Even if you don’t have ARDS or risk factors for ARDS, a lung protective ventilation strategy seems to be good for your patients according to a recent meta-analysis published in JAMA.
I use it all the time, and I hope most of us do. So this might not be big news, but it’s always good to get a meta-confirmation that lung protective ventilation is a good thing – even for your standard, elective patient. In this meta-analysis looking at lung protective vs standard old school protocol ventilation (usually Tidal volumes between 4-6ml/kg IBW vs 8-10ml/kg IBW), the lung protective strategy showed an over-all lower mortality, lower incidence of pulmonary complications and shorter hospital stays. Good for us, good for the hospital and good for the patient.
Hi !
I’ve started learning anesthesia and critical care with the publication of the major article from the ARDS network. So like you i tend to use lower Vt
But, i think there a gap between critical care setting and anesthesia setting. There’s really a big mix in this study. And sometimes 6 ml/kg is really low and you need a really high frequency to achieve a good EtCO2. This may interfere with the surgical work. Especially during mixed abdominal and thoracic interventions like oesophagectomy.

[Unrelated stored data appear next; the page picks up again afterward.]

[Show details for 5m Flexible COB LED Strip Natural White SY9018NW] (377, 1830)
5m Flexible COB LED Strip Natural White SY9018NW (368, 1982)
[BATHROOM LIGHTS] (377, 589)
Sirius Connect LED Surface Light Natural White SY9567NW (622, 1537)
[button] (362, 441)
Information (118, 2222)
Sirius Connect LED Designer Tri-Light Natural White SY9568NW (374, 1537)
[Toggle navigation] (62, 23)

So i keep in mind to an “average Vt” (more around 7 ml/kg) and to FOCUS on the Pplat pressure with the same rationale as in the ExPress trial
bye
I agree with you, low tidal volume ventilation is no more a dogma than anything else in medicine. One thing I like about anaesthesia and critical care is that treatment needs to be individualised and research on big cohorts can never be more than a guide.
I use low tidal volume more as a guide for patients/operations that are not at big risk of ARDS. But I found this article a good reminder that low tidal volumes seem a good idea if it can easily be achieved.
Thanks for your comments, they’re much appreciated!